To support arbitrary attribute assignment, an object needs a __dict__: a dict associated with the object, where arbitrary attributes can be stored. Otherwise, there’s nowhere to put new attributes.
An instance of object does not carry around a __dict__ — if it did, before the horrible circular dependence problem (since dict, like most everything else, inherits from object;-), this would saddle every object in Python with a dict, which would mean an overhead of many bytes per object that currently doesn’t have or need a dict (essentially, all objects that don’t have arbitrarily assignable attributes don’t have or need a dict).
For example, using the excellent pympler project (you can get it via svn from here), we can do some measurements…:
>>> from pympler import asizeof
>>> asizeof.asizeof({})
144
>>> asizeof.asizeof(23)
16
You wouldn’t want every int to take up 144 bytes instead of just 16, right?-)
Now, when you make a class (inheriting from whatever), things change…:
>>> class dint(int): pass
...
>>> asizeof.asizeof(dint(23))
184
…the __dict__ is now added (plus, a little more overhead) — so a dint instance can have arbitrary attributes, but you pay quite a space cost for that flexibility.
So what if you wanted ints with just one extra attribute foobar…? It’s a rare need, but Python does offer a special mechanism for the purpose…
>>> class fint(int):
... __slots__ = 'foobar',
... def __init__(self, x): self.foobar=x+100
...
>>> asizeof.asizeof(fint(23))
80
…not quite as tiny as an int, mind you! (or even the two ints, one the self and one the self.foobar — the second one can be reassigned), but surely much better than a dint.

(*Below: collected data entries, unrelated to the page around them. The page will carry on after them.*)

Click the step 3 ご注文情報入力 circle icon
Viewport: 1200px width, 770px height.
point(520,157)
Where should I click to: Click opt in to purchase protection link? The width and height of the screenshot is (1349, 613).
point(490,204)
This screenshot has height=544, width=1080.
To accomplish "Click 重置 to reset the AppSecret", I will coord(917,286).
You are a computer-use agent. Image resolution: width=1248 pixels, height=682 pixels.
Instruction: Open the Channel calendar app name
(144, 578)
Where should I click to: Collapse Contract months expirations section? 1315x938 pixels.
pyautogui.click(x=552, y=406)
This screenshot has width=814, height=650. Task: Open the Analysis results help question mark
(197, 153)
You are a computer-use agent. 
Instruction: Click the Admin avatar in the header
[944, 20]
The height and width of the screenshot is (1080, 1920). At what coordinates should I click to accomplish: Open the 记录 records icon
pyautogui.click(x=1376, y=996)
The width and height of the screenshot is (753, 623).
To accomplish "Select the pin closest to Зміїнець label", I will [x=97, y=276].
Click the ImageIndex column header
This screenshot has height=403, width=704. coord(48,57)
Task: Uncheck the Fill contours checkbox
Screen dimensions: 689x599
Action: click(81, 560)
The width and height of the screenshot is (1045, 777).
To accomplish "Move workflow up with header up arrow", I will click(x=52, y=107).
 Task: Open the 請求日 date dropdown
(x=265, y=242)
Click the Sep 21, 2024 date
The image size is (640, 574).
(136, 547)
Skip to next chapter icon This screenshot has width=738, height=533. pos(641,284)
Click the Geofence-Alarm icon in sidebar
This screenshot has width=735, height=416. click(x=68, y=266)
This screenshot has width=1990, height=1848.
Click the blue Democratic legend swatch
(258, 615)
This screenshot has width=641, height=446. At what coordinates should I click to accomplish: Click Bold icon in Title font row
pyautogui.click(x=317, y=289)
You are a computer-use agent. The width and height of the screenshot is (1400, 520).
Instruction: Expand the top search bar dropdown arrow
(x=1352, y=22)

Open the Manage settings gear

When the class has the __slots__ special attribute (a sequence of strings), then the class statement (more precisely, the default metaclass, type) does not equip every instance of that class with a __dict__ (and therefore the ability to have arbitrary attributes), just a finite, rigid set of “slots” (basically places which can each hold one reference to some object) with the given names.
In exchange for the lost flexibility, you gain a lot of bytes per instance (probably meaningful only if you have zillions of instances gallivanting around, but, there are use cases for that).